(Rows from a screen grounding dataset):
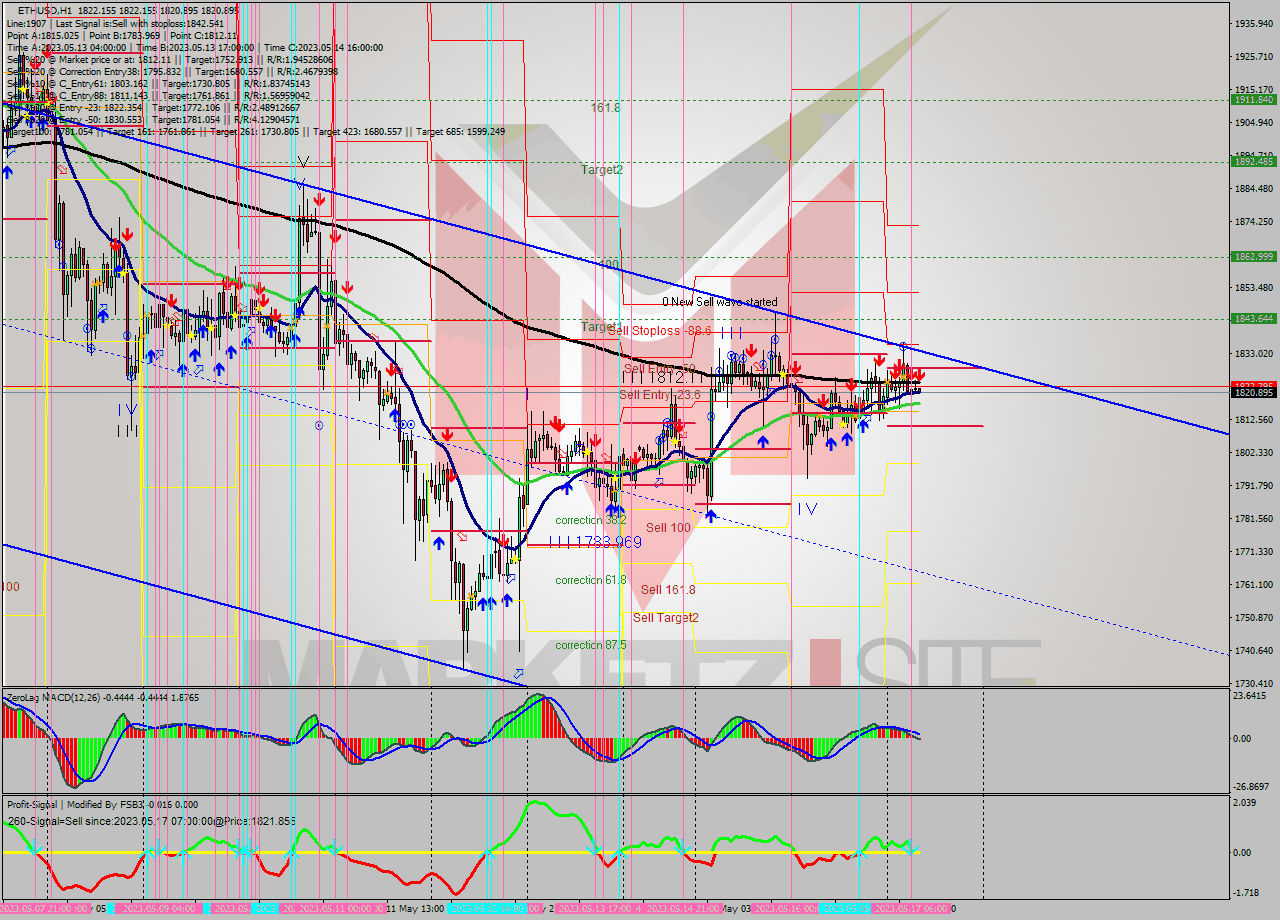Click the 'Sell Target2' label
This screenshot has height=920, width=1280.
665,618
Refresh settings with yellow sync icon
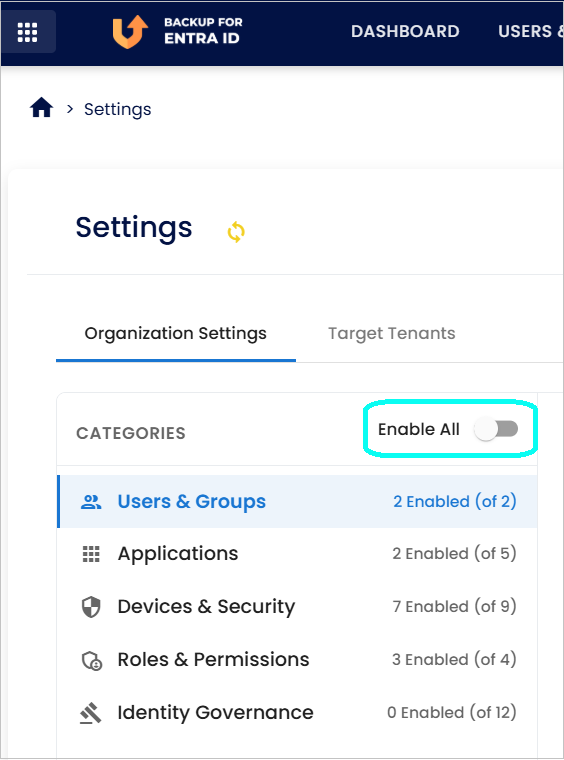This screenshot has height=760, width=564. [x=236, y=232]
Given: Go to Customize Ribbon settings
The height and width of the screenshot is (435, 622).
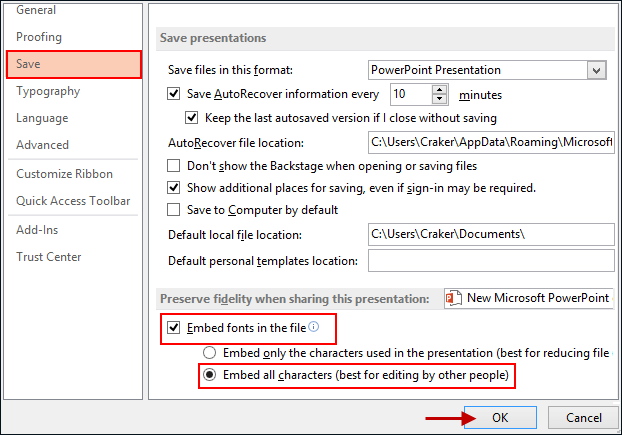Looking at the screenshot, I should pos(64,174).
---
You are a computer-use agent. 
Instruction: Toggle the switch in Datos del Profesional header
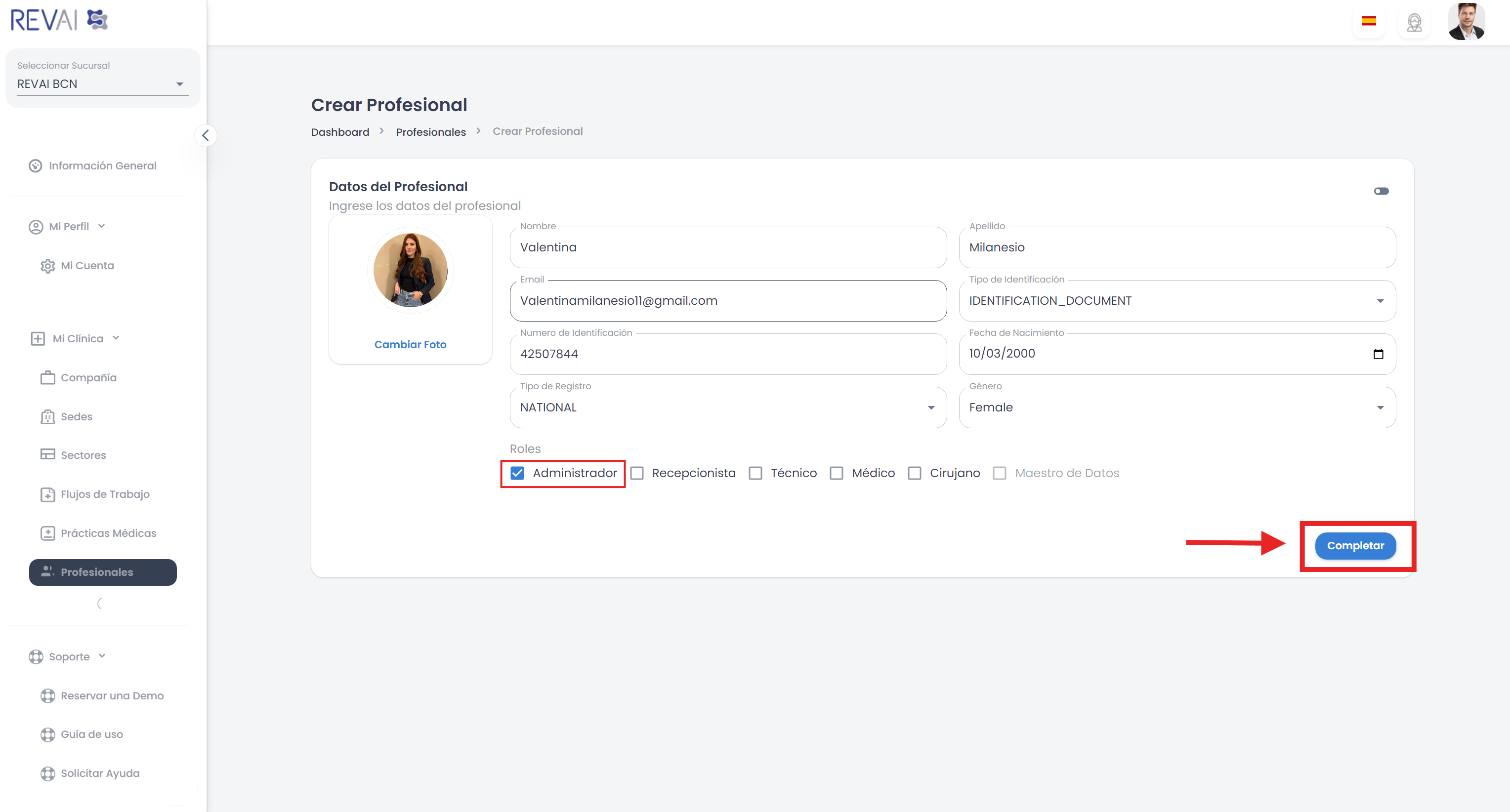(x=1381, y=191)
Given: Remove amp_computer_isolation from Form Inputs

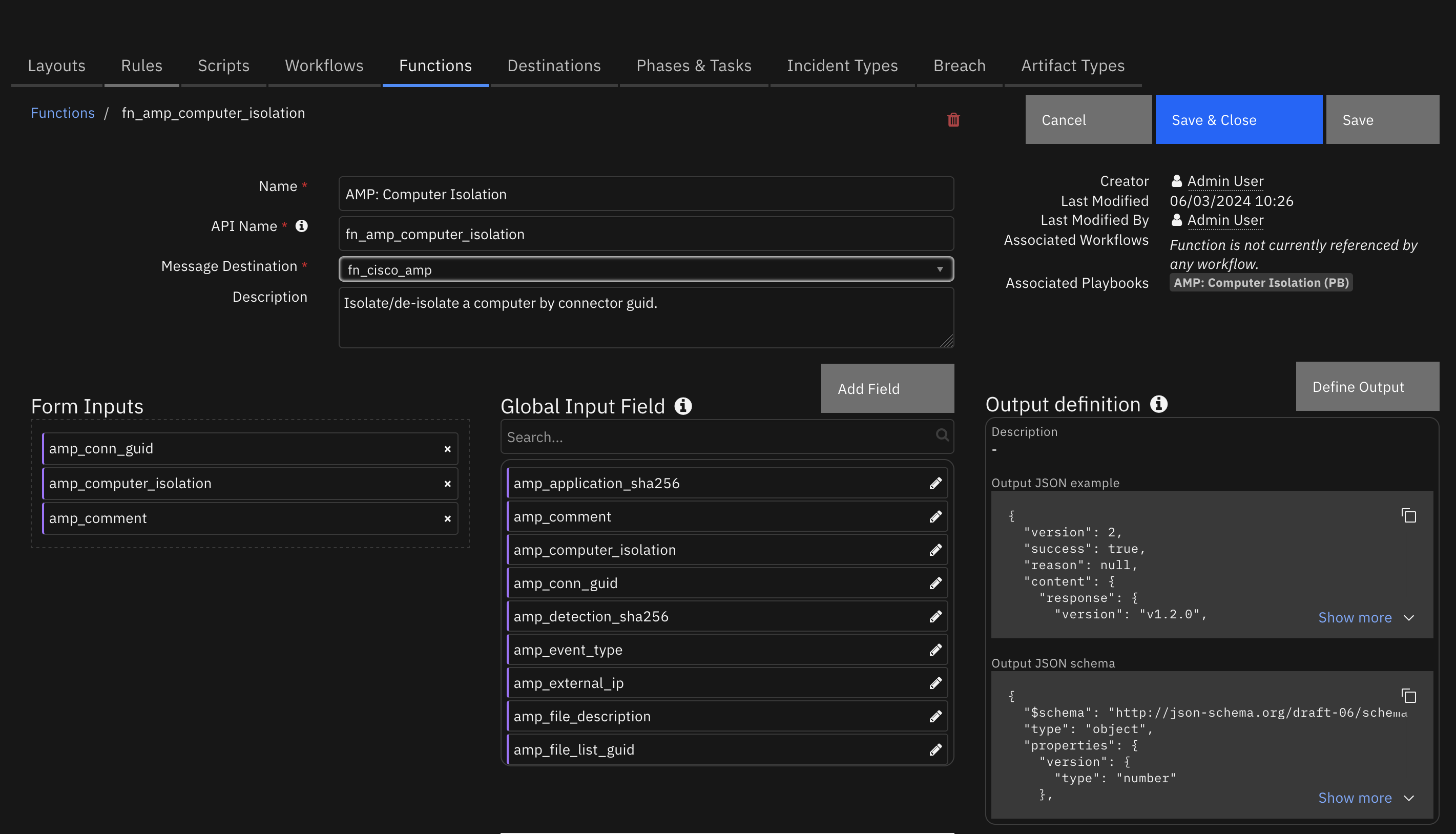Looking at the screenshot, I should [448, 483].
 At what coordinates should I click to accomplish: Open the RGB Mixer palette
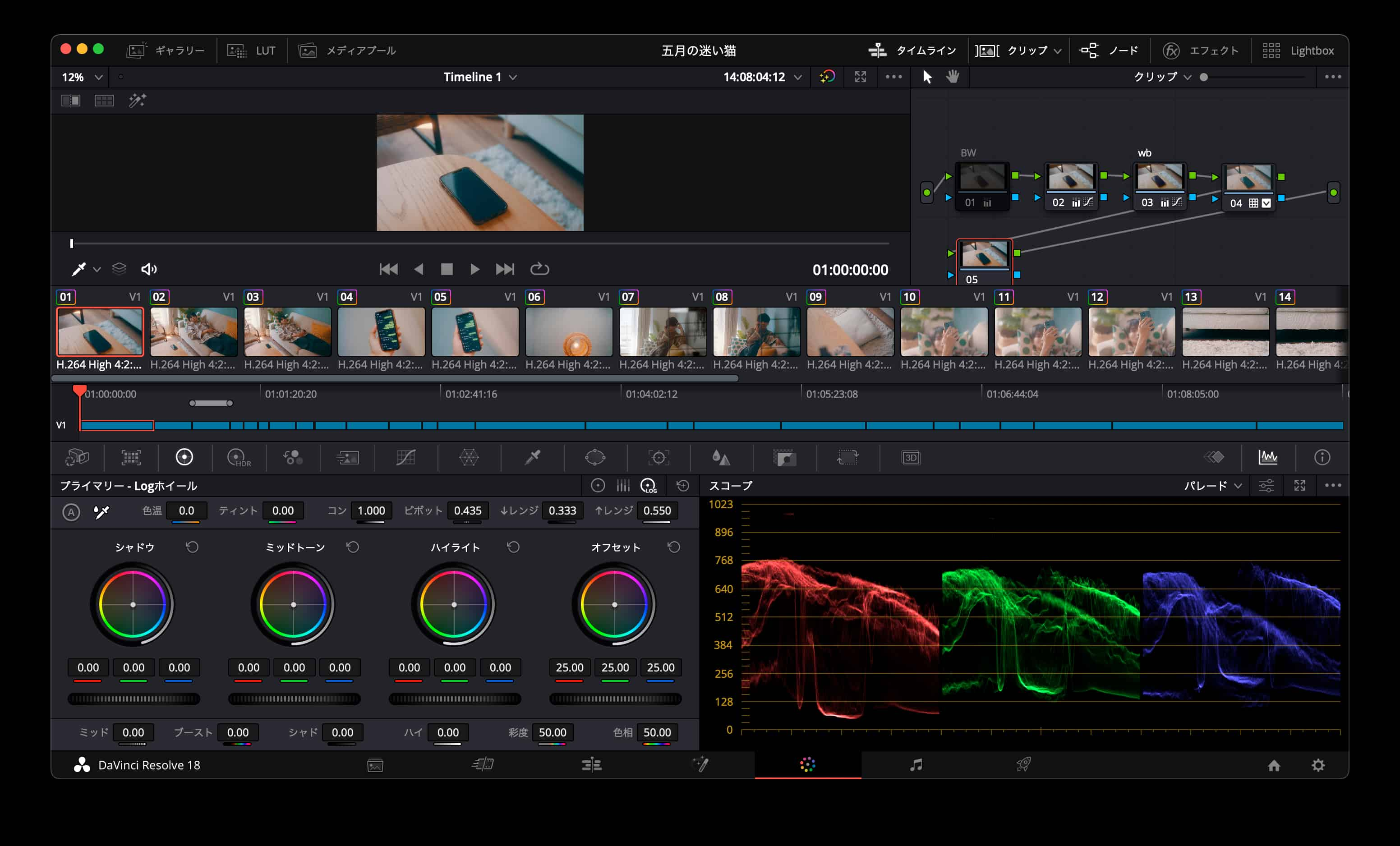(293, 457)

(Stated task): Can you copy out every line of the material from the one containing "Refresh settings with yellow sync icon" through the one containing "Looking at the screenshot, I should pos(64,174).", both included, leaving out the pictures?

(Solution below):
Refresh settings with yellow sync icon
This screenshot has height=760, width=564. [x=236, y=232]
Given: Go to Customize Ribbon settings
The height and width of the screenshot is (435, 622).
Looking at the screenshot, I should pos(64,174).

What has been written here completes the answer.